* [RECORDS FOR THIS TASK]:
▬▬▬▬▬▬

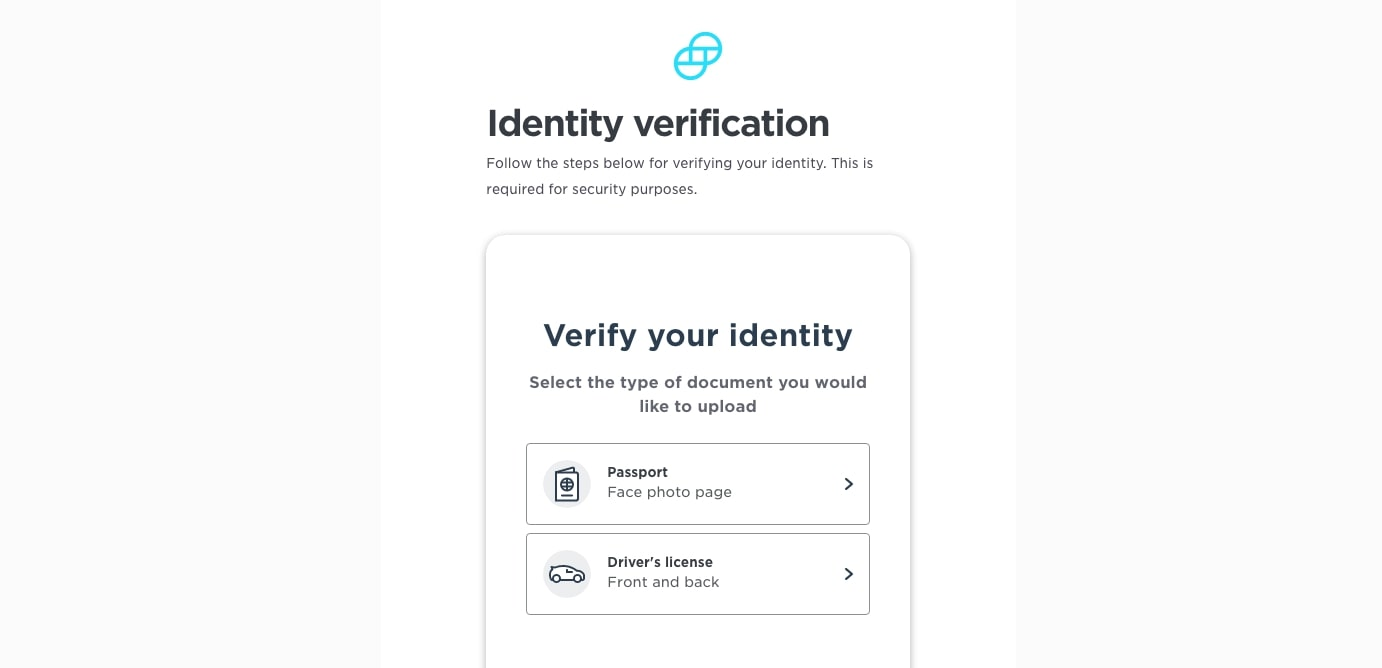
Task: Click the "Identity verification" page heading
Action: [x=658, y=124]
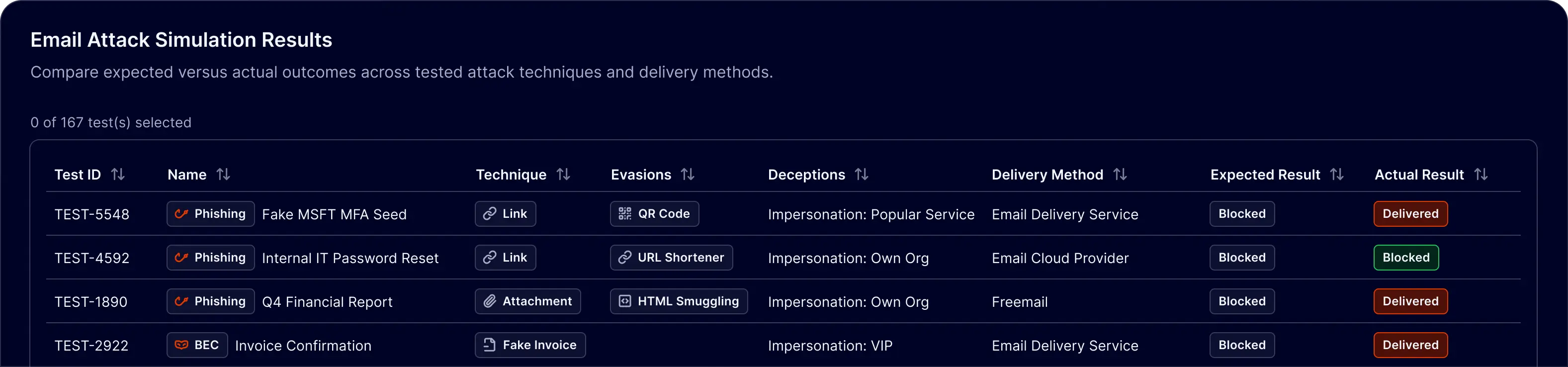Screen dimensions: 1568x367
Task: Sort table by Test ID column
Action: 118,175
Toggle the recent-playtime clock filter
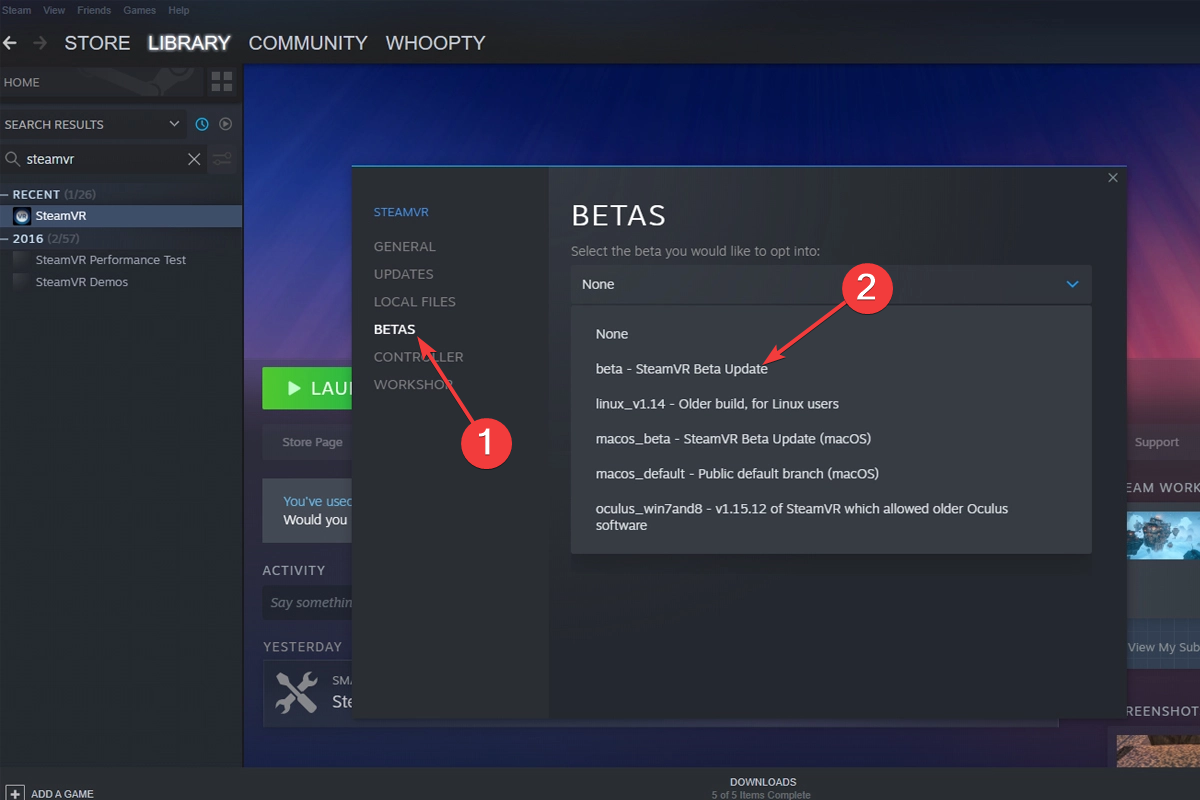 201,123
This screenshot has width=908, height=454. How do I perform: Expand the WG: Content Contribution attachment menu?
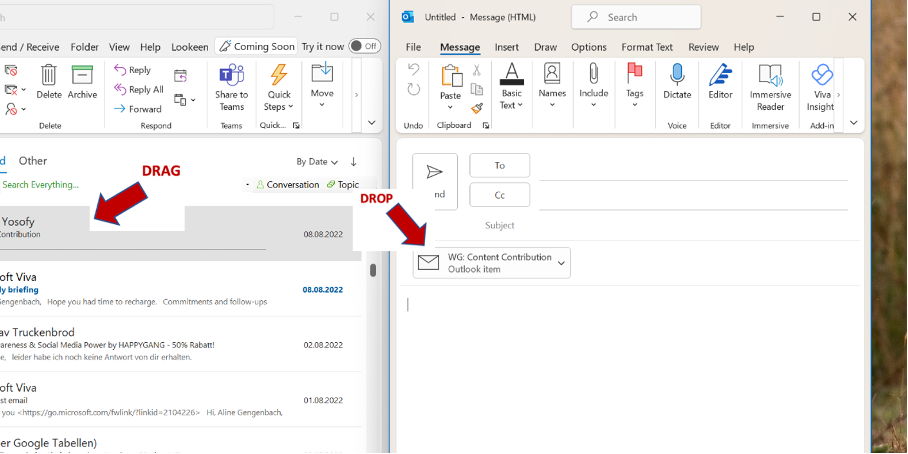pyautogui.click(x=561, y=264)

▬▬▬▬▬▬

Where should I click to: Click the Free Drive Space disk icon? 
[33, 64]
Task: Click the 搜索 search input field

▬▬▬▬▬▬

* [TASK BRIEF]: Copy out the lines above exactly, beginning at the one that contains "Where should I" and ending at the one that contains "Task: Click the 搜索 search input field".

* [RESULT]:
Where should I click to: Click the Free Drive Space disk icon? 
[33, 64]
Task: Click the 搜索 search input field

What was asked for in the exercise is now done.